Extract

Benchmark dataset for the evaluation of scientific article representations on the task of citation recommendation across various scientific fields, presented in the paper Large-scale Evaluation of Transformer-based Article Encoders on the Task of Citation Recommendation
Repository contains links for downloading the benchmark data splits (both validation and test splits), as well as the script for evaluating recommendation scores obtained by a recommendation model for the data in the splits. If you encounter any problems or errors feel free to raise an issue or send an email to [email protected].
JSON files containing validation and test splits of MDCR are available here:
These files have the following schema:
{
<MAG_field>: {
<query_paper_id>: {
"bm25": [<candidate_paper_id>], # candidates identified using model-based selection (BM25 as the model)
"scincl": [<candidate_paper_id>], # candidates identified using model-based selection (SciNCL as the model)
"specter": [<candidate_paper_id>], # candidates identified using model-based selection (SPECTER as the model)
"graph": [<candidate_paper_id>], # candidates identified using graph-based selection
"most_cited": [<candidate_paper_id>], # candidates identified using citation count as the method
"random": [<candidate_paper_id>], # candidates identified with random sampling
"true": [<candidate_paper_id>] # candidates that are actually cited in the query article
},
<query_paper_id>: {
...
}
...
},
<MAG_field>: {
...
}
...
}
In order to evaluate the model, recommendation scores for each combination of query_paper_id
and candidate_paper_id
must be calculated and stored in a JSON file (details below).
Files containing all the papers' titles and abstracts are stored in separate .jsonl
files (around 250MB each), that can be found on the following links:
A few additional libraries are needed for running the evaluation script. Run the following commands to make sure the environment is ready for running the evaluation:
conda create -n mdcr python=3.8
conda activate mdcr
conda install -c conda-forge numpy jsonlines
pip install pytrec_eval
In order to evaluate a custom model on the benchmark, you should produce a JSON file containing recommendation scores for each query-candidate pair in the data split (val or test).

Records for locating text and elements:
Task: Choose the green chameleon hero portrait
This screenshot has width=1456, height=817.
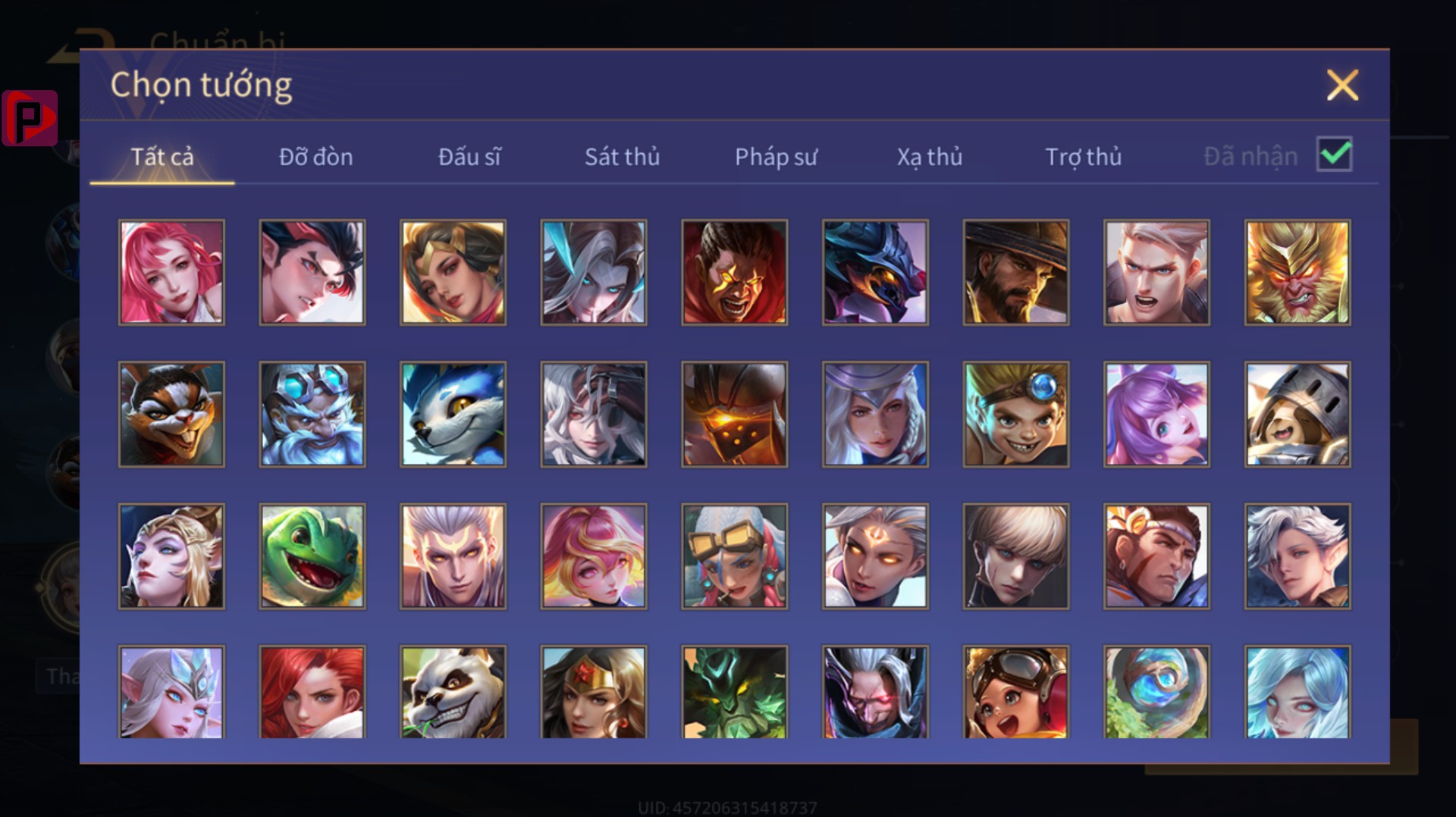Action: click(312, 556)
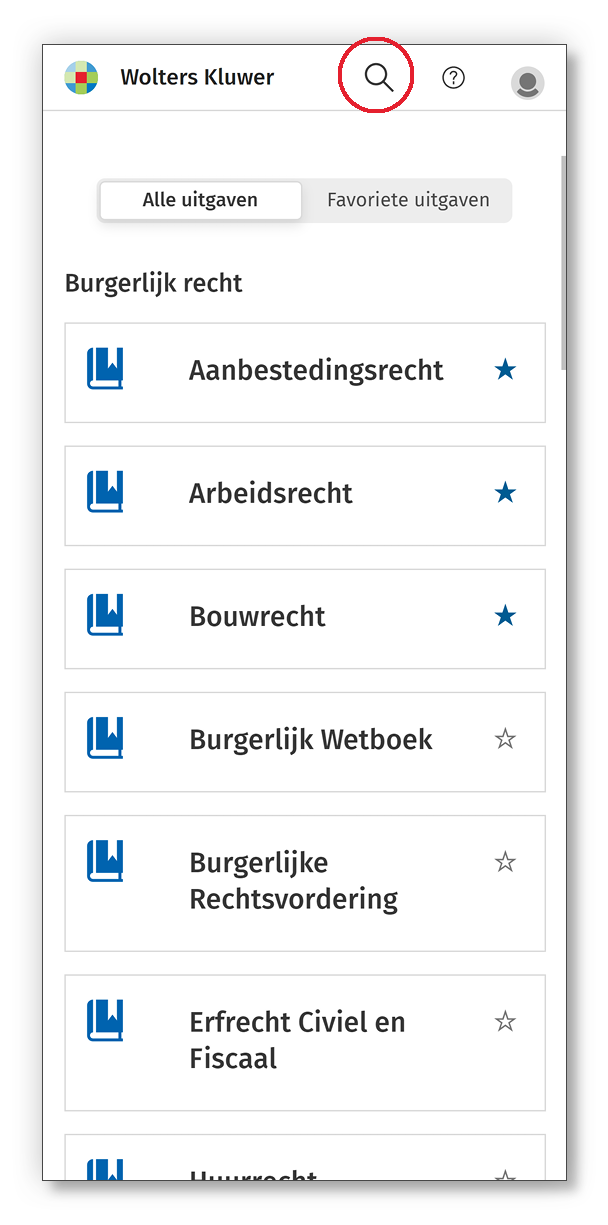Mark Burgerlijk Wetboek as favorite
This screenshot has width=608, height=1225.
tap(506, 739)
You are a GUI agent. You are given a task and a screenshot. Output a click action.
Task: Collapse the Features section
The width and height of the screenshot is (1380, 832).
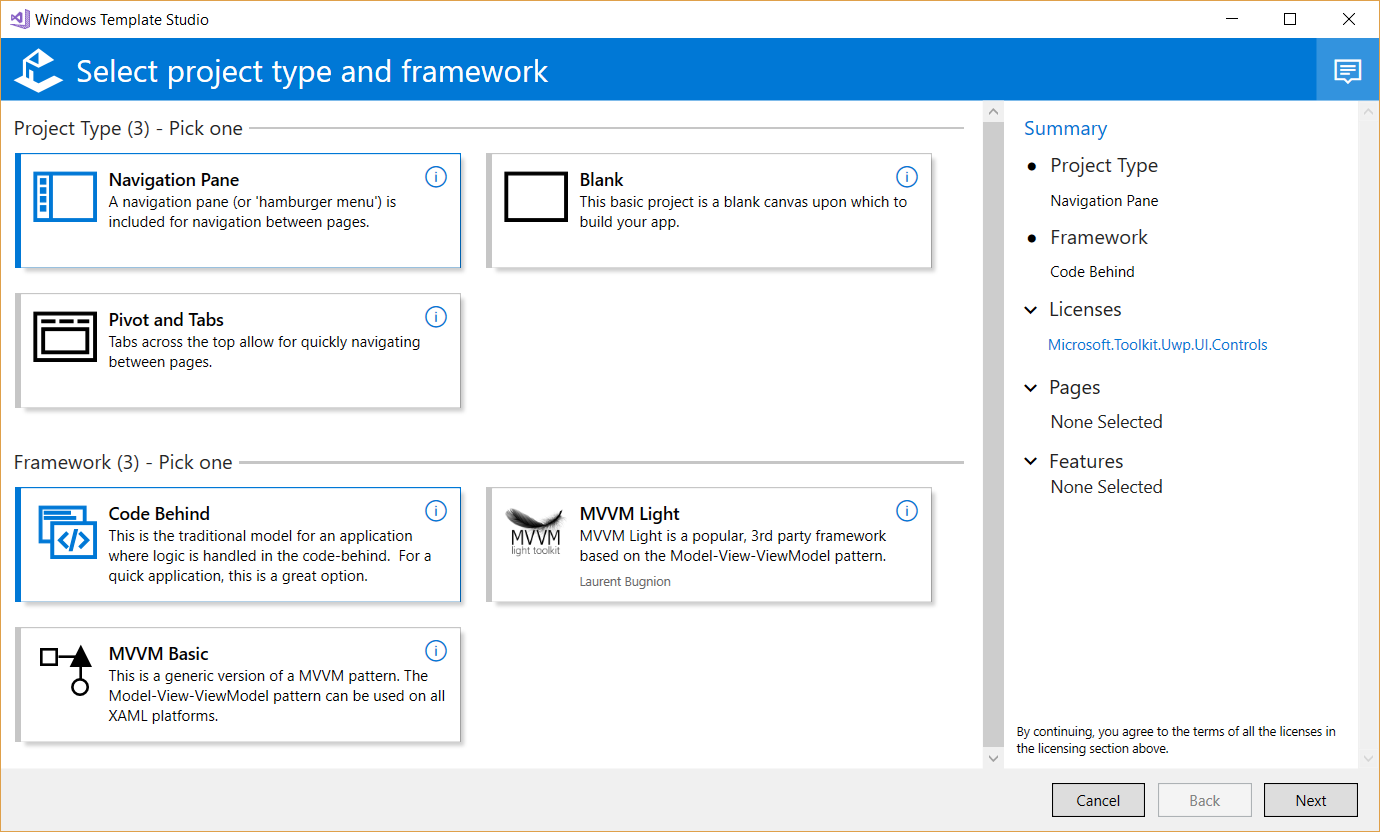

Jobs
1. From the MDCR benchmark description above, write out the stretch from "JSON files containing" through "(BM25 as the model)".
2. According to the MDCR benchmark description above, about how large is each .jsonl file holding the papers' titles and abstracts?

Responses per task
1.
JSON files containing validation and test splits of MDCR are available here:
These files have the following schema:
{
<MAG_field>: {
<query_paper_id>: {
"bm25": [<candidate_paper_id>], # candidates identified using model-based selection (BM25 as the model)

2. Around 250MB each.